Хорошо бы, если бы убивать друг друга людей бросали только дикие и примитивные инстинкты – тогда бы все побоища сводились к дракам из-за самок и жратвы, были бы направлены исключительно на ближайших соседей и прекращались, когда слабая сторона уступала, как это и бывает у диких животных (они не сражаются из чести, за идеалы). Но какой животный инстинкт мог бы разделить человечество на высшие и низшие расы, на трудящиеся и эксплуататорские классы, на истинные и ложные религии – нет, мировые битвы порождаются высокими грезами! Человек грезит и сражается за право ощущать себя великим и прекрасным, самое высокое в нас, увы, и есть самое ужасное.

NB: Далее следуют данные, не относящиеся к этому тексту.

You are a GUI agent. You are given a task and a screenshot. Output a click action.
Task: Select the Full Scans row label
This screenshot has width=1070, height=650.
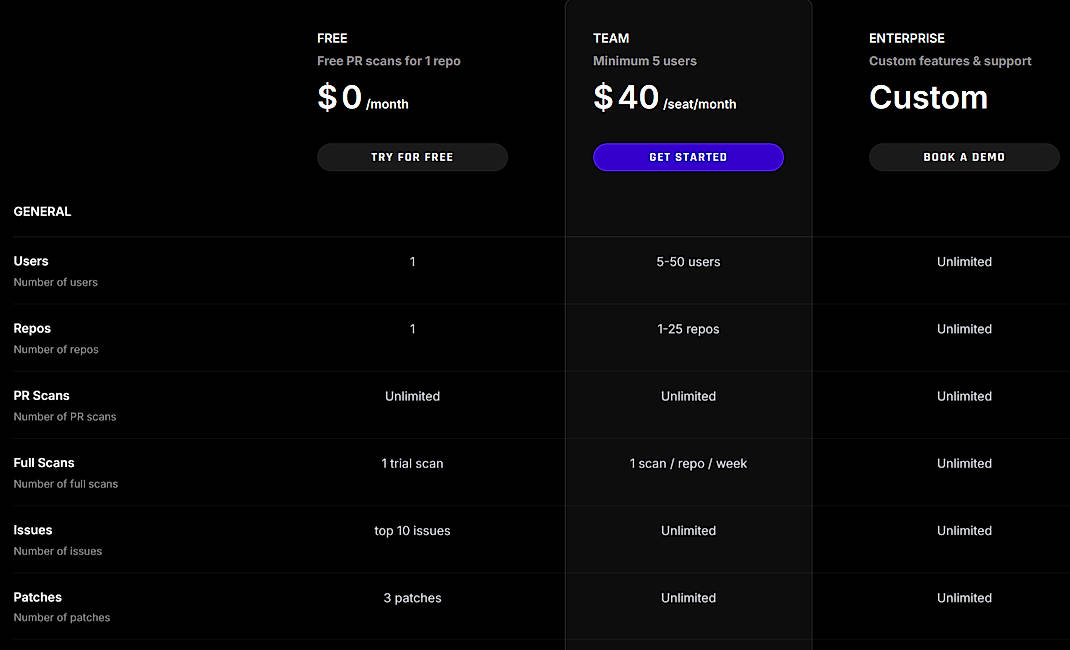[x=43, y=462]
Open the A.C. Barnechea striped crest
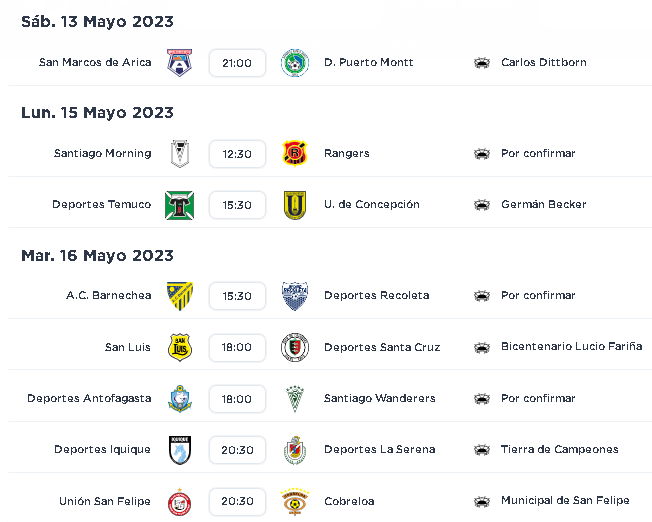652x522 pixels. tap(180, 296)
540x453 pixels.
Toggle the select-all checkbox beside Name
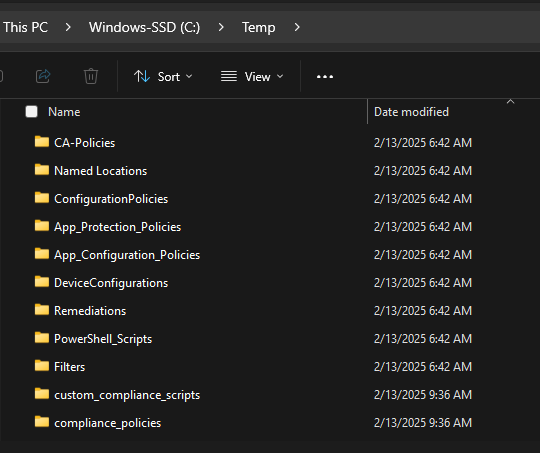tap(31, 112)
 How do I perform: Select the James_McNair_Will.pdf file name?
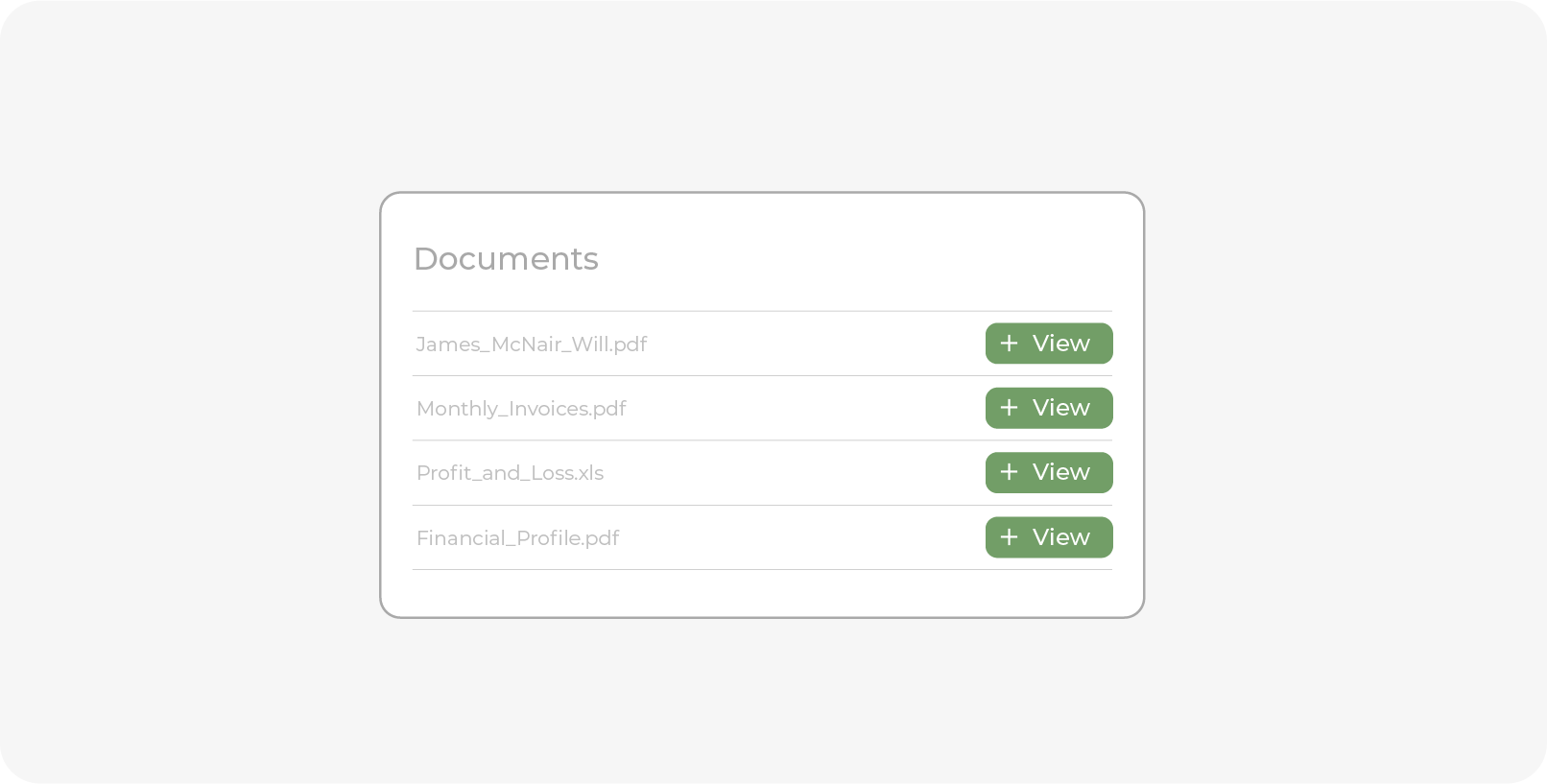point(532,344)
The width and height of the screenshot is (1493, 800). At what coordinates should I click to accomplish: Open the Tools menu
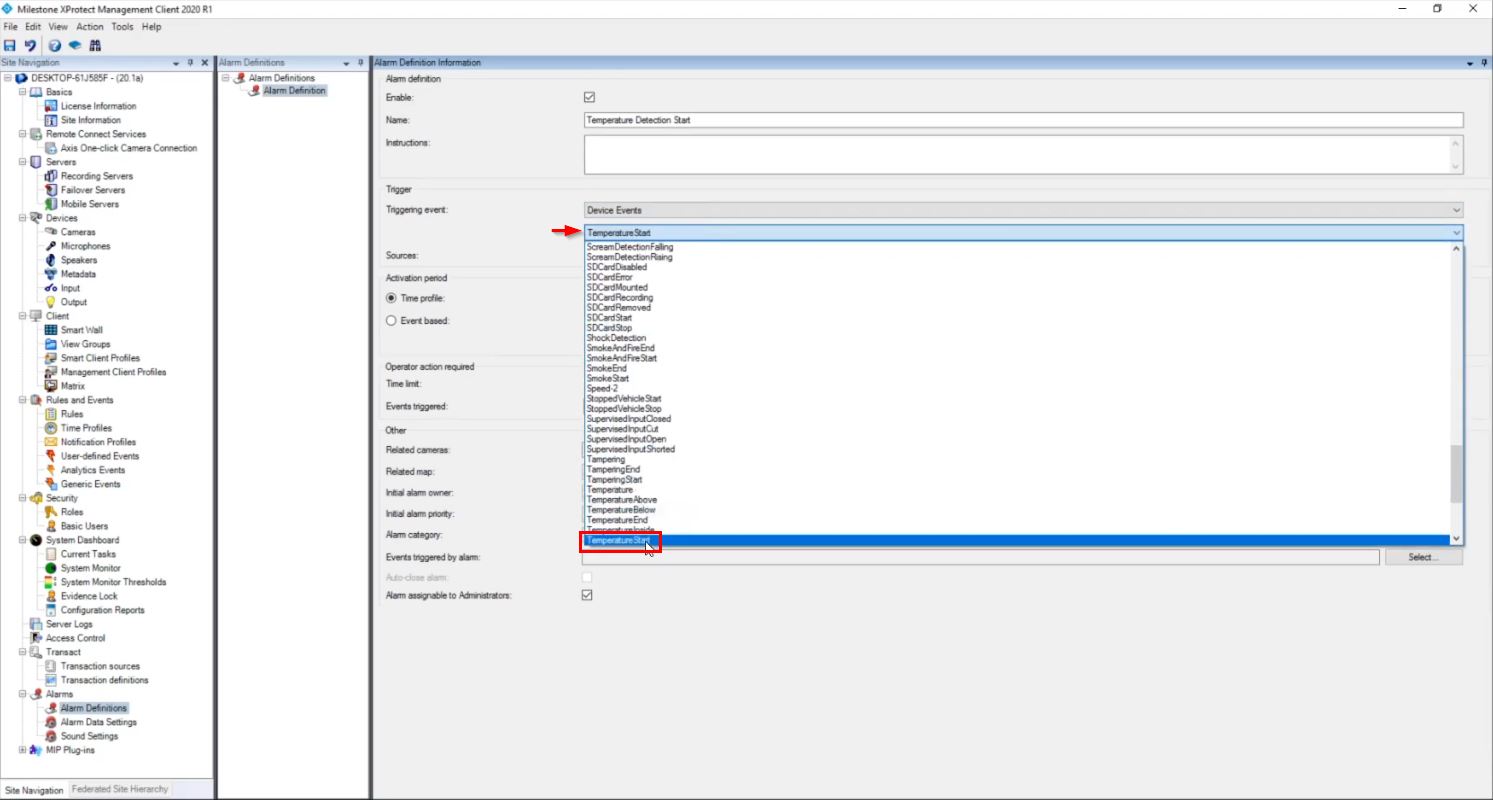point(122,27)
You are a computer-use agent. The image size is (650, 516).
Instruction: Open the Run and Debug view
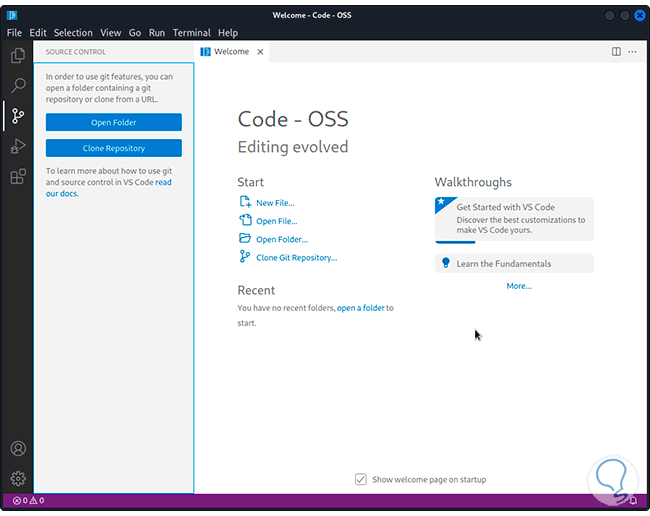point(17,146)
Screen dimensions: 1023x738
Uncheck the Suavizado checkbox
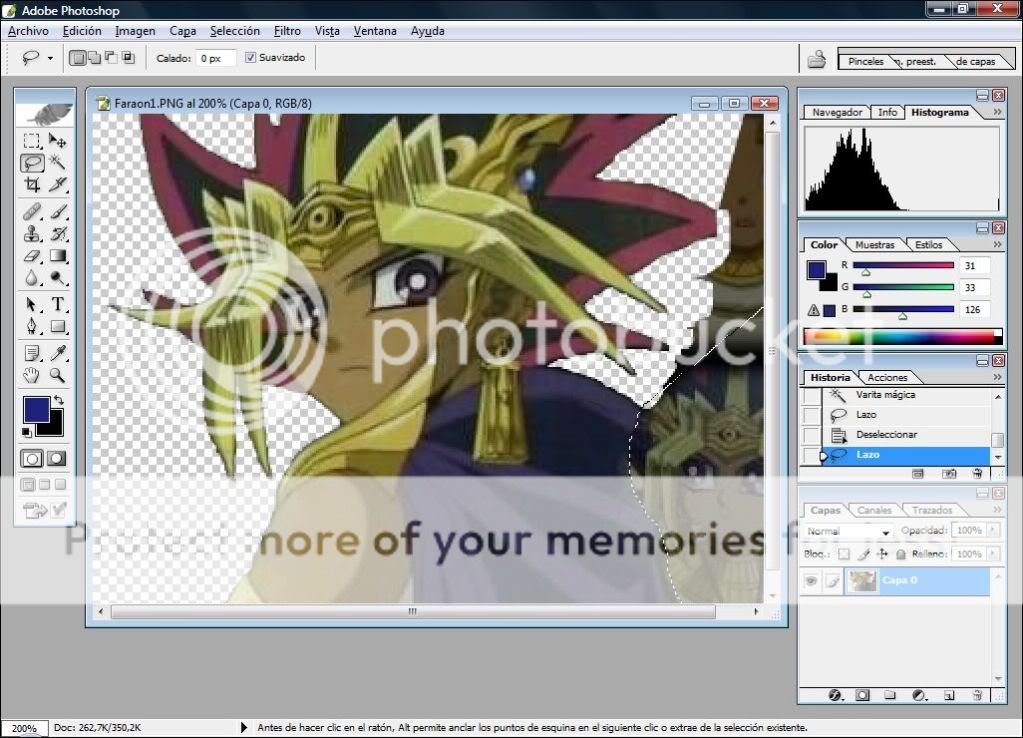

И менталитет евреев Фрейд выводил вовсе не из подавленных инстинктов: «Они действительно считают себя избранным народом Бога; они уверены, что особенно близки к нему, и это наполняет их гордостью и уверенностью». Он и антисемитизм выводил не из низкой корысти, но из высокой зависти к богоизбранности. Эта зависть «не преодолена другими людьми даже сегодня: как будто они думают, что их претензии оправданны». «Не то чтобы другим народам недоставало самоуверенности. Тогда, как и сейчас, каждый народ считал себя выше всех остальных» – но у евреев их уверенность «была укоренена в религии». А потому близость к небу позволяла сублимировать одержимость властью в одержимость поиском истины. Так что верность снижающей природе психоанализа Фрейд в еврейском вопросе проявил лишь в том, что назвал уверенность в богоизбранности «нарциссическим расстройством целого народа». Он и собственное горе, причиненное ему смертью любимой дочери Софи, именовал «чувством непоправимой нарциссической обиды».